Last month I did my first ‘Pagan Name of the Month’ feature, starting the ball rolling with Blake. The premise for Pagan Names of the Month is to feature a name from the top 100 names in the UK or US, and show just how good a ‘Pagan name’ it is.
This month, I have opted for the seasonal Summer.
In 2009, Summer was the 24th most popular girl’s name in the UK, and it’s popular Down Under too, ranking 39th in New South Wales,and 34th in New Zealand.
On the other side of the pond, though, it was only 164th in 2010.
In former times, when life wasn’t made so easy and comfortable by electricity, double glazing, central heating, fresh produce shipped across the globe, etc, etc, the blessings of summer were valued far more highly than today.

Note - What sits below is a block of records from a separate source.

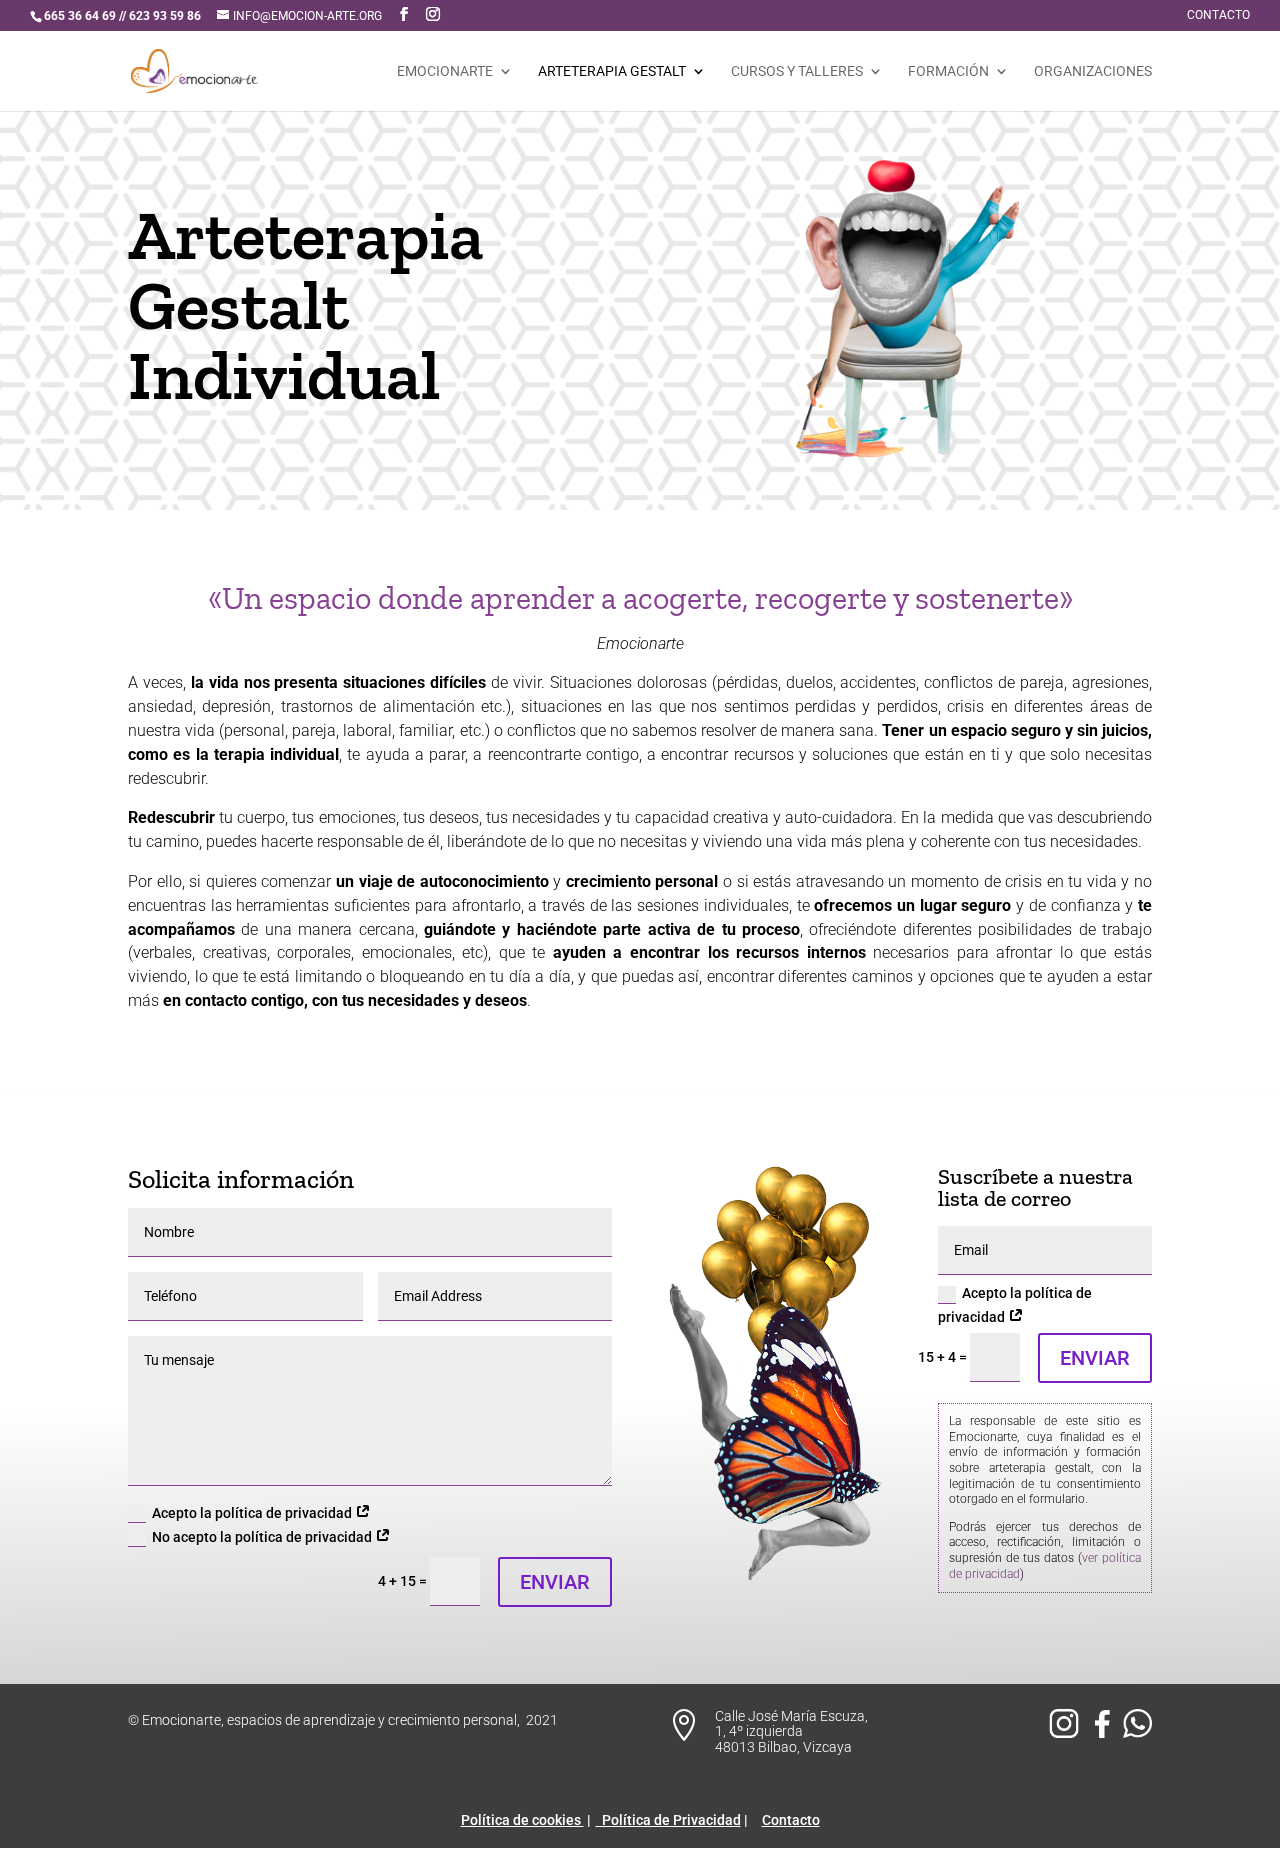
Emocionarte (445, 71)
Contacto (1218, 15)
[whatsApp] (1137, 1733)
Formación (948, 71)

Summer in the past was synonymous with the prime of life and plenty. It was the season when fields were full of ripening grain, orchards and hedgrows with ripening fruit. The season of long, warm days, genial, short nights, forgiving winds, soft rain, rustic scenes of shepherds and their lasses out making hay…
But, as the Greeks were fond of pointing out, in Arcadia ego — death and decay lurk even in the heart of paradise, and the wheel of the year is ever-turning.
It is the sting in the tail, which makes each summer’s day so poignant.
The word summer derives directly from its Old English counterpart — sumor. This is exactly cognate with the Welsh haf and Old Irish sam. The name of the Celtic feast of Samhain derives from the latter — the feast of ‘summer’s end’ (and winter’s beginning).
The use of summer as a name, or a part of a name, is not new.
The Scottish Sorley is the Anglicized form of Gaelic Somhairle, itself from the Old Norse Somerled from sumar ‘summer’ + líðr ‘to pass by’, hence ‘summer passer-by’ or ‘summer wayfarer’.
Another summery name of Old Norse origin is Somerilda ‘summer-battle’.
Somerset is also not unheard of as a given name (a well-known bearer was the writer Somerset Maughan). This comes from the Old English cognate sumor ‘summer’ + sǣte ‘dwellers’ and ‘settlers’. It became the surname of a powerful aristocratic family, who are still Dukes of Beaufort today.
Names meaning ‘summer’ can be found in other languages too.
The Welsh Haf (pronounced ‘harv’) is not uncommon as a girl’s name in Wales, especially as a middle name. It also features in the girls’ names Hafwen and Wenhaf ‘blessed summer’, Hafren, and Hafgan — ‘summer song’ — the name of a King of the Otherworld in Welsh mythology. There’s also Hefin ‘of summer’ — specifically, ‘of midsummer’.
Meanwhile, Samhradán is an Irish boy’s name meaning ‘little summer’.
Belisama is a Gaulish Goddess of light, whose name means ‘powerful summer’.
Therina is rare name first encountered in the late 18th Century from the Greek therinos ‘of summer’. Another is Therea, first used in the 19th Century. Rarer still is Euthera — ‘pleasant in summer’. All are from theros ‘summer’. Some argue this is the ultimate source of the better known Theresa.
Others include the Chinese Xia (夏), the Indian girl’s names Grishma and Ushma, the Finnish girl’s name Suvi, and boy’s name Kesä, the Kurdish girl’s name Hawin, and the Albanian boy’s name Behar. Also in Albania, the girl’s name Vera can be interpreted as deriving from verë, another Albanian word for summer.
Meanwhile, the Basque girl’s name Udane derives from uda ‘summer’, and the rare French boy’s name Veran may be an adoption of the Galician verán.
A number of Japanese girls’ names include Japanese word for summer. Natsuko and Natsumi are just two which feature natsu, while Shizuka can be interpreted as meaning ‘quiet summer’.
Hebrew Kayitz and Swahili Majira (strictly, ‘season’) are also attested, and Latvian/Lithuanain Vasara is not unknown.
Summer stands out as an ideal Pagan choice, free of all and any association with any other religion, but not too ‘way out there’, if ‘way out there’ isn’t your thing.